The cumulative IW portfolio consists of more than 360 projects, with about US$1.9 billion of GEF grants and $12.9 billion in co-finance from countries, donors, NGOs, and the private sector invested in more than 170 GEF recipient countries. The IW portfolio has delivered substantive results and replicable experiences that can be scaled up and mainstreamed globally.

The GEF and its partners already support GEF eligible countries on four continents to improve their understanding and shared management of 47 rivers, 13 aquifers, 15 lakes and 34 large marine ecosystems.  Among early GEF support to countries, for example, Guinea, Mali, Mauritania, and Senegal launched a basin-wide cooperation program that resulted in a Senegal River Water Charter. The Charter outlines agreed principles for water management and allocation. GEF support played a catalytic role in strengthening the joint institutional structure of the   Senegal River Basin Development Authority (OMVS) by bringing Guinea — an upstream country — into the fold. The project helped mainstream considerations of the water environment into countries’ water sector operations and produced more participatory processes for joint basin management. Micro-grants to protect watersheds and improve water use, for example, generated income in communities, and specifically targeted women’s groups. Similarly, the GEF supports cooperation in other river and lake basins in Africa, including, for example, the Niger Basin, Okavango Basin, Orange Basin, and the Volta Basin, and Lakes Chad, Edward, and Albert, and Victoria.

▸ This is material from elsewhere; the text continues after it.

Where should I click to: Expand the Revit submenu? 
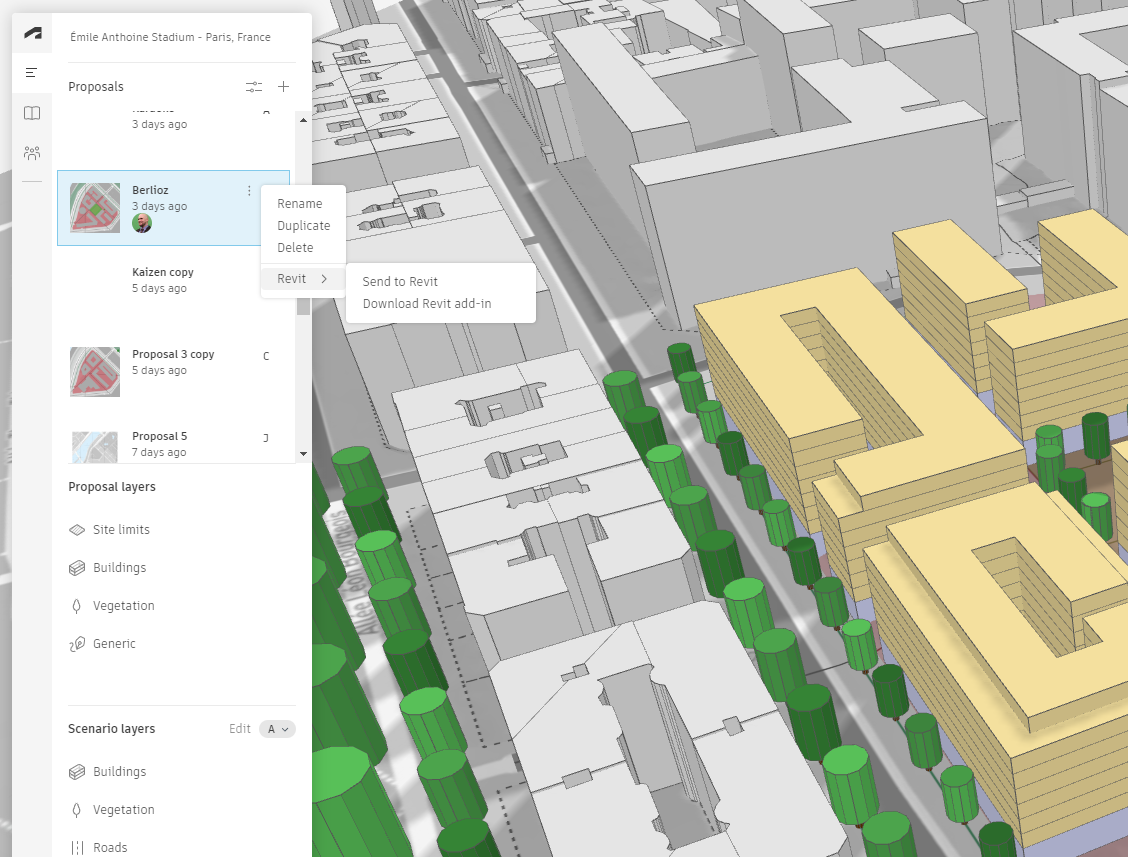click(302, 279)
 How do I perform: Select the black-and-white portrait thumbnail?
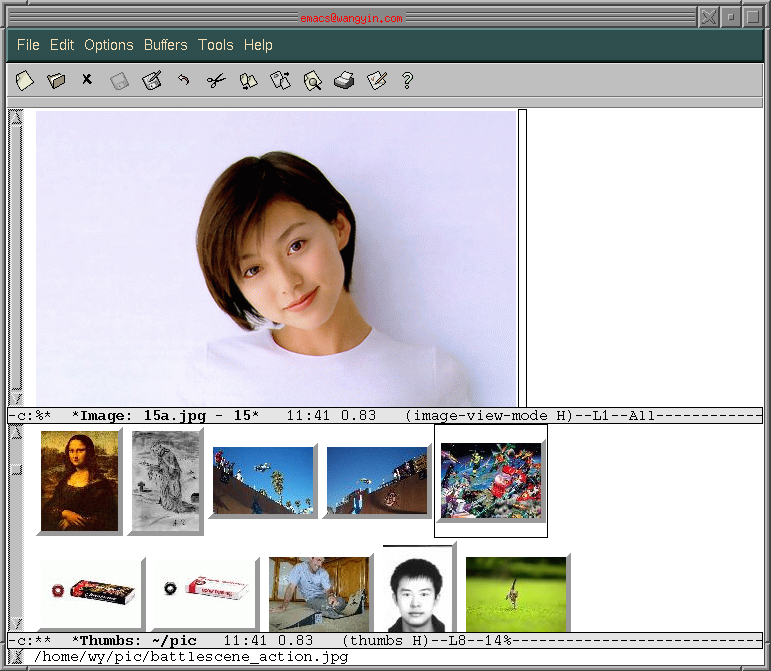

The GEF International Waters Learning network provides an overview of past and ongoing GEF interventions.

Looking Ahead

In GEF-7, the GEF will focus on supporting enhanced regional and national cooperation processes on shared freshwater surface and groundwater basins. Among the areas the GEF will invest in are:

  • Common, participatory fact-finding and agreement on cooperative opportunities and shared constraints and a vision for a shared future (such as via the formulation of a common TDA/SAPs);
  • Capacity building efforts to level the playing field across countries, including for example negotiation skills and international water law;
  • Processes to formulate and formalize cooperative legal and institutional frameworks;
  • Identify and leverage resources for investments addressing SAP identified priorities;
  • National reform of policies, strategies, and regulations in accordance with regional agreements and MEA commitments;
  • Improved policy formulation processes and conjunctive management of surface and groundwater resources on national and regional levels;
  • Periodical update of existing TDA/SAPS or their equivalents; and
  • Engagement with national, regional and global stakeholders to increase collaboration and cross support to investments and processes, through IW-LEARN.

GEF-7 support will also enhance the availability of sound data and information for science-based policies and decisions. On the regional level this will build the science base and dialogue for informed prioritization of investments, as well as support early warning systems to enhance resilience and improve disaster risk management; on a global level this effort will make it possible to predict future hotspots and basins at risk.

The GEF will support the following types of investments to advance information exchange and early warnings:

  • Flood and drought early warning systems and disaster risk management plans;
  • Nature based efforts for disaster risk management, including floods, droughts, and coastline protection;
  • Enhanced quality, coverage, and free availability of sound information on surface and groundwater availability and use, natural resources, and related grey and green infrastructure assets and adaptation deficits;
  • Increased capacity to gather, distill and process global and regionally increasingly available traditional and innovative data sources into policy relevant analysis, including the economic evaluations of ecosystem services; and
  • Enhanced capacity on country level and dialogue among countries to draw conclusions from increasingly complex and innovative information sources to support decision making and to identify joint opportunities for action.